Dataset entries below:
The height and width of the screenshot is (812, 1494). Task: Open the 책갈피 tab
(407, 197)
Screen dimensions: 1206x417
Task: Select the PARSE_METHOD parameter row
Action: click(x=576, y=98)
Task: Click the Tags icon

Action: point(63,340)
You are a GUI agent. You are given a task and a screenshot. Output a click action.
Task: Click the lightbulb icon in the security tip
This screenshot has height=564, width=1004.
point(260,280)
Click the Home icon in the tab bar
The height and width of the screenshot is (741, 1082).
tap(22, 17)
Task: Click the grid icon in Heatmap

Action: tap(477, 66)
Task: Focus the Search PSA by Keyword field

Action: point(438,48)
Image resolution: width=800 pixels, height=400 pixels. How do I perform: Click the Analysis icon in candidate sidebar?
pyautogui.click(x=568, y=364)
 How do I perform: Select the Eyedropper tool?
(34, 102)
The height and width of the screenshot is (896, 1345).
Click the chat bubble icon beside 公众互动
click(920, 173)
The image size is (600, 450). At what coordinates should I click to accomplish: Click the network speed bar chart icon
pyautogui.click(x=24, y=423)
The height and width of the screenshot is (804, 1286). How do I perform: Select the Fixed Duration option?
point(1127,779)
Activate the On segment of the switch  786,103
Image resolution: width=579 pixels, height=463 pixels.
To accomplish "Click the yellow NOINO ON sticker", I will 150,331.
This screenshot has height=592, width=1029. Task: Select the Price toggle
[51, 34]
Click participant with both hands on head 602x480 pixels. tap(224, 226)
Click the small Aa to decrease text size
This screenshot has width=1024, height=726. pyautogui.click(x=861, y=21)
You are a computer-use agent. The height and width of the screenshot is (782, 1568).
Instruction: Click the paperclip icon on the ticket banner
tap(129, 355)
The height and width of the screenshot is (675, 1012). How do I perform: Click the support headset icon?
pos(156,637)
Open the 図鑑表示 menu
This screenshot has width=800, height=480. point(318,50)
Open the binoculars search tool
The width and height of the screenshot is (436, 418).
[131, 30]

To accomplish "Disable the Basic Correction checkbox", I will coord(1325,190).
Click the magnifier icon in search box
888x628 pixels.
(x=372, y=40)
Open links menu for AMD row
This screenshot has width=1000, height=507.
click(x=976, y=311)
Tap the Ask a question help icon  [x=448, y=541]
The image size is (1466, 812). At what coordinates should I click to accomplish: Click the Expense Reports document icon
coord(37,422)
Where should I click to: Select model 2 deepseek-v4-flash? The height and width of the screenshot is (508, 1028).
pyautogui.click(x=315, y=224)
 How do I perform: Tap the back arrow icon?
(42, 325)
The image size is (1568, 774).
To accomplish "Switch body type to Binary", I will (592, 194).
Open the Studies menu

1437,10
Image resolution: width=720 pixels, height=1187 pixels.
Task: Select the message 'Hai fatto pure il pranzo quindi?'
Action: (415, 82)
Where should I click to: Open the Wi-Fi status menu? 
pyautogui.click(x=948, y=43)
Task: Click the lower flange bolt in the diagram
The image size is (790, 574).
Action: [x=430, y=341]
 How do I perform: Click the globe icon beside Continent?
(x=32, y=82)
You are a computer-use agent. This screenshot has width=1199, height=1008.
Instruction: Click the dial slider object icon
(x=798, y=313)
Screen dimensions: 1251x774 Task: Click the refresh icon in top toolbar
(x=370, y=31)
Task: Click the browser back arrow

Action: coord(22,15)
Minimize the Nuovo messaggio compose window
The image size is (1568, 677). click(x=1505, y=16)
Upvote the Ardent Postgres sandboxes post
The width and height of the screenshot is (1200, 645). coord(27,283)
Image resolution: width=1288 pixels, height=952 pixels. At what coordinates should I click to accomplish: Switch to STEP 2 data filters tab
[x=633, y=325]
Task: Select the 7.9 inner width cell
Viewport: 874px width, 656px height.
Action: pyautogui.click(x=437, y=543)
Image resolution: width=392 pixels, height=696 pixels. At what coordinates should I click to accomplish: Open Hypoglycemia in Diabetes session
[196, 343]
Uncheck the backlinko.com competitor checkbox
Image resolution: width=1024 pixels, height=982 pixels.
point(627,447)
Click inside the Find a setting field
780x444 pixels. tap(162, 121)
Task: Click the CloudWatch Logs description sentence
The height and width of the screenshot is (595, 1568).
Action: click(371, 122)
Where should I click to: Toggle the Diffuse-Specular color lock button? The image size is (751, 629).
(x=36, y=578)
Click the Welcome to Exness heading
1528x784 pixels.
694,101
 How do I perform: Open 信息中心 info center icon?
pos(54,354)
End of Dataset entries.
Please copy the line that holds "Where should I click to: Toggle" and each line under it through the last line above, exactly as they stand, adding nothing.

Where should I click to: Toggle the Diffuse-Specular color lock button? The image size is (751, 629).
(x=36, y=578)
Click the Welcome to Exness heading
1528x784 pixels.
694,101
 How do I perform: Open 信息中心 info center icon?
pos(54,354)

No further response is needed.